(EXTRACTED INFORMATION begins)
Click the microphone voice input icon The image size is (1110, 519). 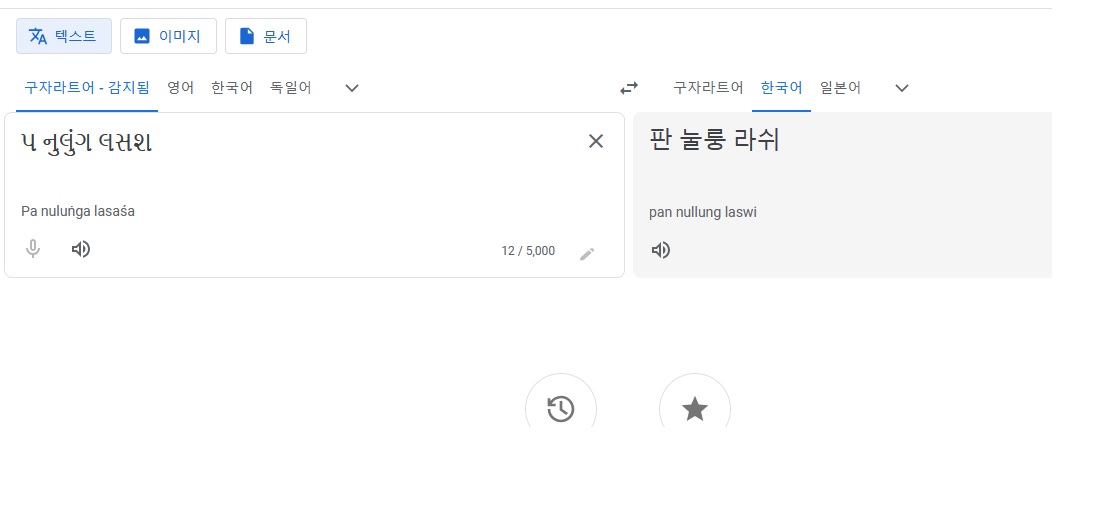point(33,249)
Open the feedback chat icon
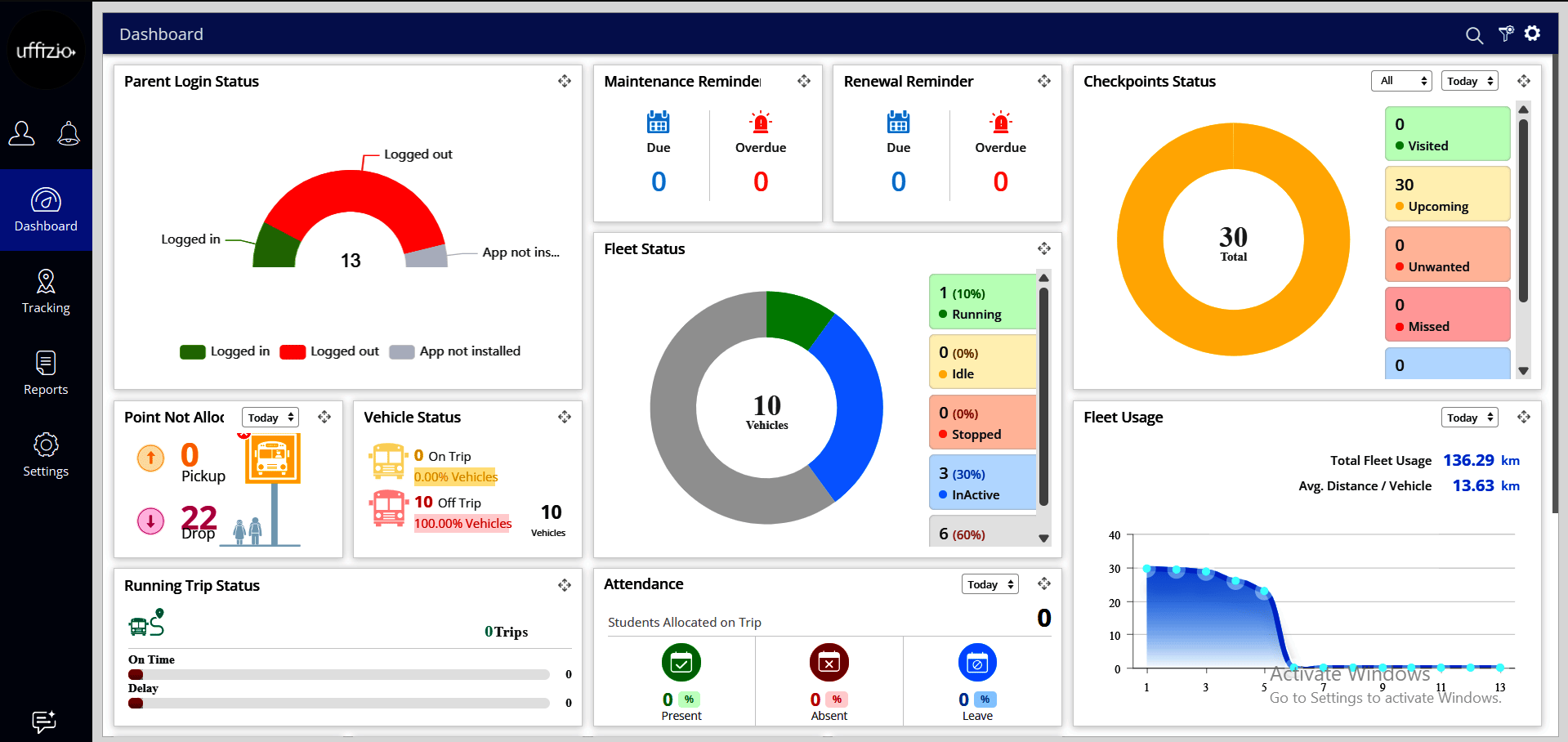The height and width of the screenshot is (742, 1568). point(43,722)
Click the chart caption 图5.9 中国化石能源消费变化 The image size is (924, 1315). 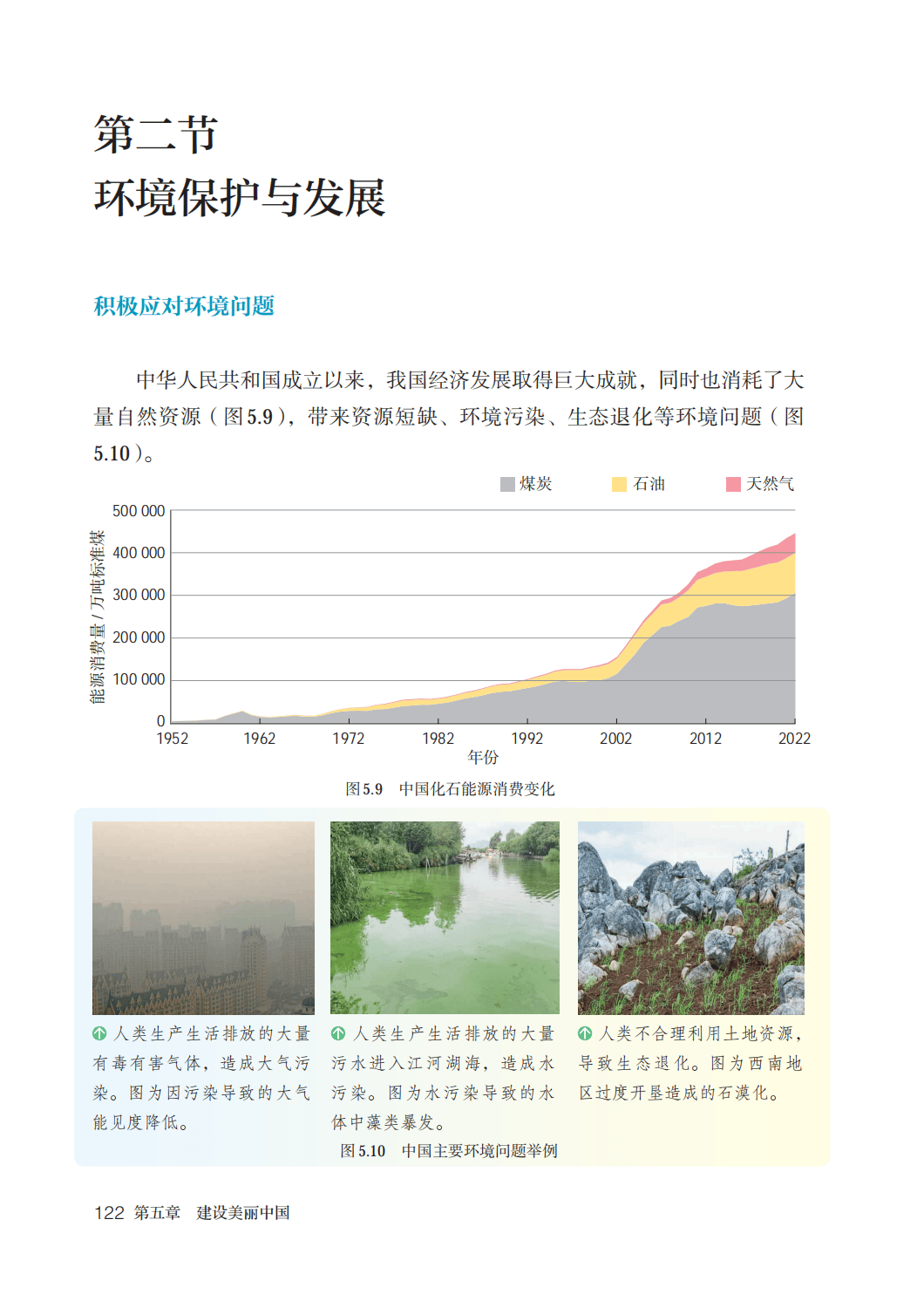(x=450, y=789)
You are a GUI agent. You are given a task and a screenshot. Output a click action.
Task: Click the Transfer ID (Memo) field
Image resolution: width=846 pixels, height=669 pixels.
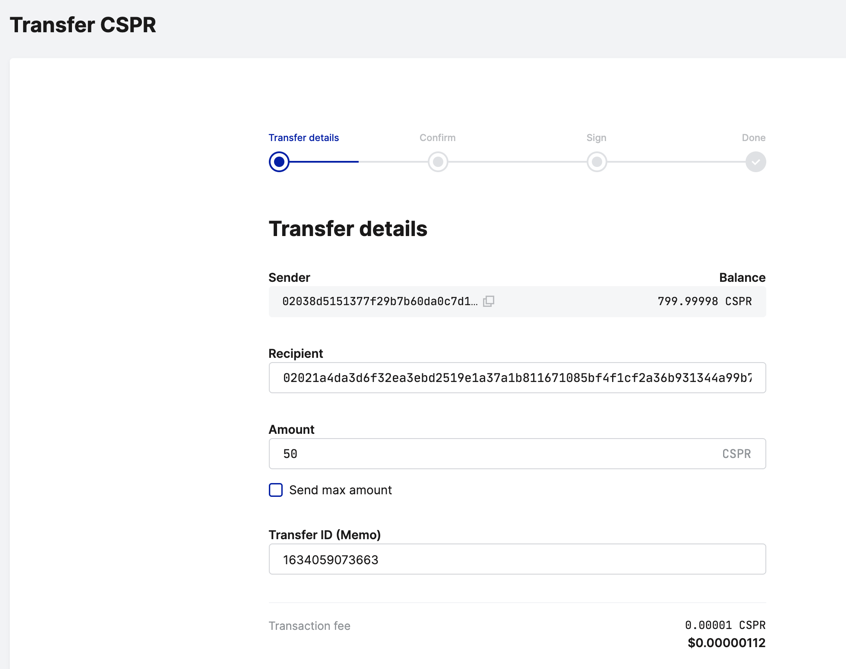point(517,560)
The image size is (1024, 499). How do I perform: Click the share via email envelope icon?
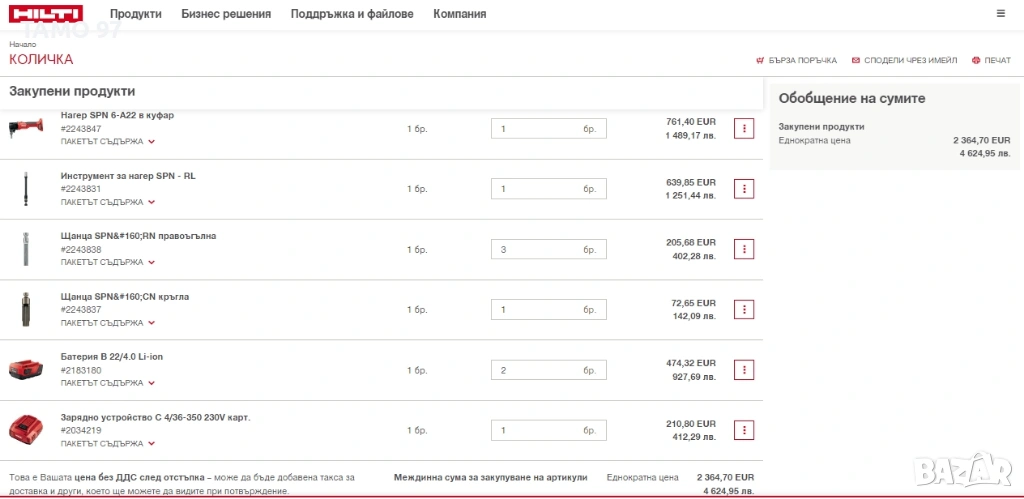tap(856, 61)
(EXTRACTED INFORMATION ends)
PROBLEM DESCRIPTION
Write out again, exactly, each line from the one with "Image resolution: width=846" to the end of the entries. No pictures go in.

ANSWER AREA
Image resolution: width=846 pixels, height=669 pixels.
point(517,560)
The image size is (1024, 499). How do I perform: Click the share via email envelope icon?
tap(856, 61)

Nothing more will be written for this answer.